*INSTRUCTIONS FOR THE TASK*.
Output every entry exactly, from the first line to the last.

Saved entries
------------------------------------------------

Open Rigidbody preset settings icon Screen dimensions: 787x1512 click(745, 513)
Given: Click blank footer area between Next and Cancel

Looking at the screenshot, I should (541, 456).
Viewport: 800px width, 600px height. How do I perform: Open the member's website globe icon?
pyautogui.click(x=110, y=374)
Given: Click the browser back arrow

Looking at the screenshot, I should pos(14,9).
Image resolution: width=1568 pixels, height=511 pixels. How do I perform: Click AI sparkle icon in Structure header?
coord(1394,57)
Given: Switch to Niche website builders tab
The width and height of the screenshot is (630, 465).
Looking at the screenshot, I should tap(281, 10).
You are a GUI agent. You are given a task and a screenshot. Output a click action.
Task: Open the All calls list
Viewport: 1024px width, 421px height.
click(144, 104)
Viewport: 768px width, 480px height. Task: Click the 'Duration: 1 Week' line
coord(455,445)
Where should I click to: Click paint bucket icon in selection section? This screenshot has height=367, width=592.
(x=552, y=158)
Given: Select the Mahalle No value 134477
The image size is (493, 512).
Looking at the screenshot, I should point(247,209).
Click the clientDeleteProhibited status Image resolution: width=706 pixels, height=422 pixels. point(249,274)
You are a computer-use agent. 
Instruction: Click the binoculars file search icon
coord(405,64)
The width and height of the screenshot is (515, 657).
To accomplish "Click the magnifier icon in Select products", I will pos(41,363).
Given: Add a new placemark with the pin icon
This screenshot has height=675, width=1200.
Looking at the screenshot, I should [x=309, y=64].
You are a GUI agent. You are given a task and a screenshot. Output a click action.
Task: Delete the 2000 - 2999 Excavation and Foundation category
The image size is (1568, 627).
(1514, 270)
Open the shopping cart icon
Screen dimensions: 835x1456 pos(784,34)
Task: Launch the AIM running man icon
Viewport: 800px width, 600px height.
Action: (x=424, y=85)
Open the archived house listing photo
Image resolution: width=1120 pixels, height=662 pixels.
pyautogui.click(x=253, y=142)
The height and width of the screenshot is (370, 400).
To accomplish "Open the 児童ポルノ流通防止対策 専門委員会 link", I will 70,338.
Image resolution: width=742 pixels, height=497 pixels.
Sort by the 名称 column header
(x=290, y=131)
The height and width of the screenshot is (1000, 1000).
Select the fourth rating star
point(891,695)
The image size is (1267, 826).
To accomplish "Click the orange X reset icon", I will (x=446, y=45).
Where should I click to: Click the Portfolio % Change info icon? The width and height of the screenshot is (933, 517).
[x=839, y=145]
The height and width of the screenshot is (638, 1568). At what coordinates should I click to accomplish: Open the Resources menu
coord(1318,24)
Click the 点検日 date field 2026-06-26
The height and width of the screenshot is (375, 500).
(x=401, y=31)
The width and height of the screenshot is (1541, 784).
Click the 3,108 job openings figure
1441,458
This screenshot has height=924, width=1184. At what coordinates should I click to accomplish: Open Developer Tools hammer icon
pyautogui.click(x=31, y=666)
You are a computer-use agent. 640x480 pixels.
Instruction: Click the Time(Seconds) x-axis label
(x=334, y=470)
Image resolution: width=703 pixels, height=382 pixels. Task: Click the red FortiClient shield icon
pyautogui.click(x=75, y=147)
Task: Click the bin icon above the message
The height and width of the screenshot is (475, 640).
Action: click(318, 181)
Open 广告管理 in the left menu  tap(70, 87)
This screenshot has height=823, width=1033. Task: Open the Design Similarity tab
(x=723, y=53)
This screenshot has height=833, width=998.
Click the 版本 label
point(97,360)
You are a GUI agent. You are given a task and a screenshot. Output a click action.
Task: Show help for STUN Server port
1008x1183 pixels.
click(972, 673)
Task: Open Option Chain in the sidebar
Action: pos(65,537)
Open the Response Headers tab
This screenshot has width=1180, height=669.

------------------------------------------------

*EXERCISE RESPONSE*.
Open Rigidbody preset settings icon Screen dimensions: 787x1512 click(745, 513)
Given: Click blank footer area between Next and Cancel

Looking at the screenshot, I should (541, 456).
Viewport: 800px width, 600px height. How do I perform: Open the member's website globe icon?
pyautogui.click(x=110, y=374)
Given: Click the browser back arrow

Looking at the screenshot, I should pos(14,9).
Image resolution: width=1568 pixels, height=511 pixels. How do I perform: Click AI sparkle icon in Structure header?
coord(1394,57)
Given: Switch to Niche website builders tab
The width and height of the screenshot is (630, 465).
Looking at the screenshot, I should tap(281, 10).
You are a GUI agent. You are given a task and a screenshot. Output a click action.
Task: Open the All calls list
Viewport: 1024px width, 421px height.
click(144, 104)
Viewport: 768px width, 480px height. Task: Click the 'Duration: 1 Week' line
coord(455,445)
Where should I click to: Click paint bucket icon in selection section? This screenshot has height=367, width=592.
(x=552, y=158)
Given: Select the Mahalle No value 134477
The image size is (493, 512).
Looking at the screenshot, I should point(247,209).
Click the clientDeleteProhibited status Image resolution: width=706 pixels, height=422 pixels. point(249,274)
You are a computer-use agent. 
Instruction: Click the binoculars file search icon
coord(405,64)
The width and height of the screenshot is (515, 657).
To accomplish "Click the magnifier icon in Select products", I will pos(41,363).
Given: Add a new placemark with the pin icon
This screenshot has height=675, width=1200.
Looking at the screenshot, I should [x=309, y=64].
You are a GUI agent. You are given a task and a screenshot. Output a click action.
Task: Delete the 2000 - 2999 Excavation and Foundation category
The image size is (1568, 627).
(1514, 270)
Open the shopping cart icon
Screen dimensions: 835x1456 pos(784,34)
Task: Launch the AIM running man icon
Viewport: 800px width, 600px height.
Action: (x=424, y=85)
Open the archived house listing photo
Image resolution: width=1120 pixels, height=662 pixels.
pyautogui.click(x=253, y=142)
The height and width of the screenshot is (370, 400).
To accomplish "Open the 児童ポルノ流通防止対策 専門委員会 link", I will 70,338.
Image resolution: width=742 pixels, height=497 pixels.
Sort by the 名称 column header
(x=290, y=131)
The height and width of the screenshot is (1000, 1000).
Select the fourth rating star
point(891,695)
The image size is (1267, 826).
To accomplish "Click the orange X reset icon", I will (x=446, y=45).
Where should I click to: Click the Portfolio % Change info icon? The width and height of the screenshot is (933, 517).
[x=839, y=145]
The height and width of the screenshot is (638, 1568). At what coordinates should I click to accomplish: Open the Resources menu
coord(1318,24)
Click the 点検日 date field 2026-06-26
The height and width of the screenshot is (375, 500).
(x=401, y=31)
The width and height of the screenshot is (1541, 784).
Click the 3,108 job openings figure
1441,458
This screenshot has height=924, width=1184. At what coordinates should I click to accomplish: Open Developer Tools hammer icon
pyautogui.click(x=31, y=666)
You are a computer-use agent. 640x480 pixels.
Instruction: Click the Time(Seconds) x-axis label
(x=334, y=470)
Image resolution: width=703 pixels, height=382 pixels. Task: Click the red FortiClient shield icon
pyautogui.click(x=75, y=147)
Task: Click the bin icon above the message
The height and width of the screenshot is (475, 640).
Action: click(318, 181)
Open 广告管理 in the left menu  tap(70, 87)
This screenshot has height=823, width=1033. Task: Open the Design Similarity tab
(x=723, y=53)
This screenshot has height=833, width=998.
Click the 版本 label
point(97,360)
You are a GUI agent. You are given a task and a screenshot. Output a click action.
Task: Show help for STUN Server port
1008x1183 pixels.
click(972, 673)
Task: Open Option Chain in the sidebar
Action: pos(65,537)
Open the Response Headers tab
This screenshot has width=1180, height=669.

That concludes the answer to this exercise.